__Aim of the exercise__.
Restate word for word only the lines running from the one with "Given: Click the All breadcrumb root" to the end of the data, both ends included. Omit any pictures.
** Exercise data follows **
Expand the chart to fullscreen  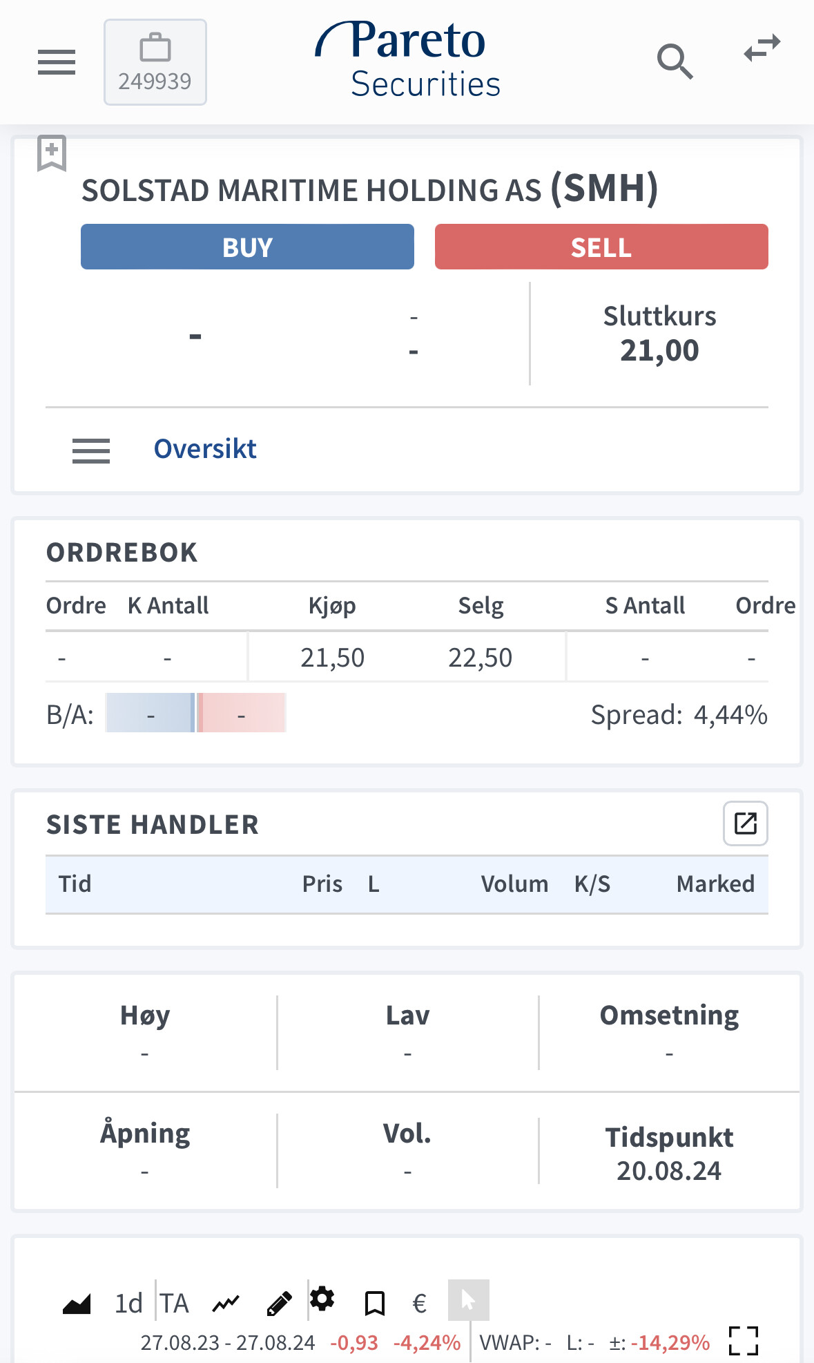click(744, 1341)
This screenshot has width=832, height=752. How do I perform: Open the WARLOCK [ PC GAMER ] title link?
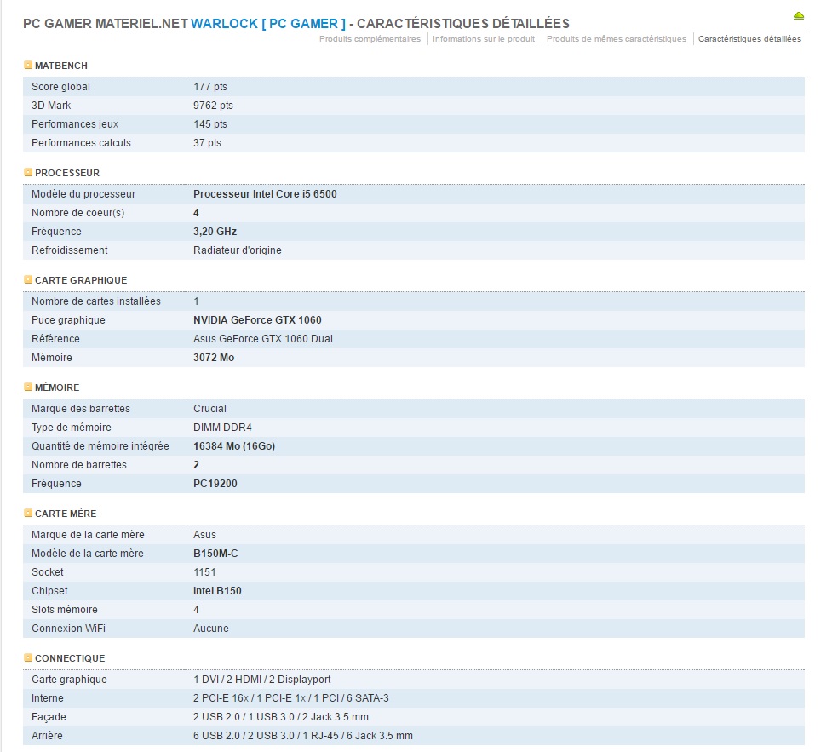tap(268, 23)
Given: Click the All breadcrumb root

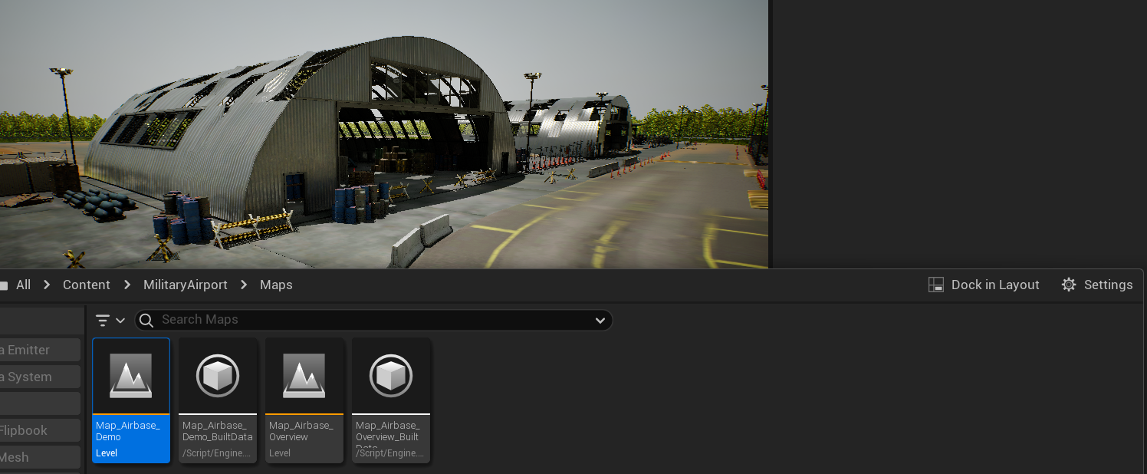Looking at the screenshot, I should point(23,285).
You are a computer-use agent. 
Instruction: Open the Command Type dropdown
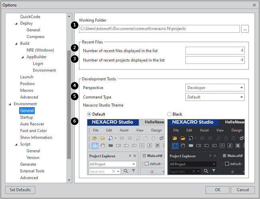click(x=215, y=97)
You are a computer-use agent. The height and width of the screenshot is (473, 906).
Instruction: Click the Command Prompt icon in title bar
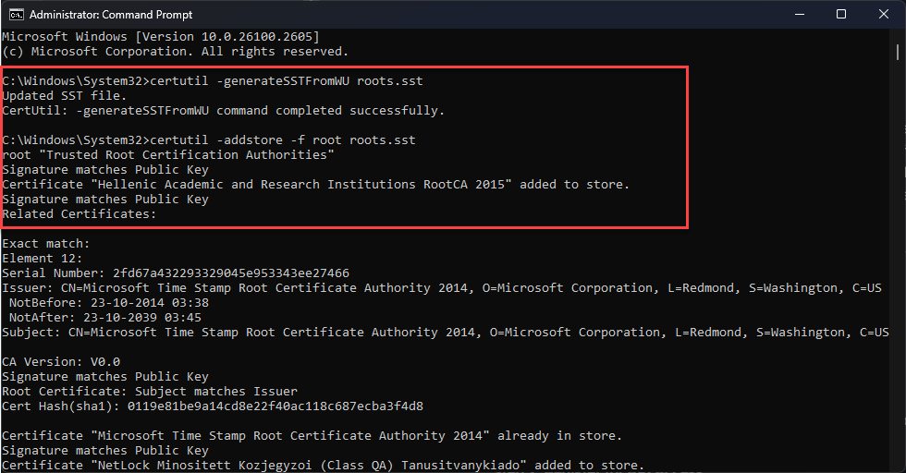pos(17,15)
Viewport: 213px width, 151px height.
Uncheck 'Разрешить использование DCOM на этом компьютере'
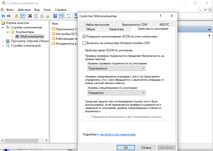(84, 36)
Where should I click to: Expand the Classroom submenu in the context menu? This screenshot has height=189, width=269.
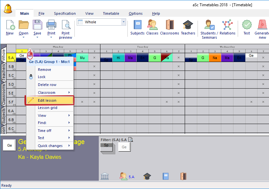(x=54, y=93)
** End of Exercise data **
__Task answer__.
Given: Click the All breadcrumb root

Looking at the screenshot, I should point(23,285).
You are a computer-use agent. 
Instruction: Open the Command Type dropdown
click(x=215, y=97)
You are a computer-use agent. The height and width of the screenshot is (473, 906).
Instruction: Click the Command Prompt icon in title bar
pos(17,15)
Viewport: 213px width, 151px height.
Uncheck 'Разрешить использование DCOM на этом компьютере'
(84, 36)
Where should I click to: Expand the Classroom submenu in the context menu? This screenshot has height=189, width=269.
(x=54, y=93)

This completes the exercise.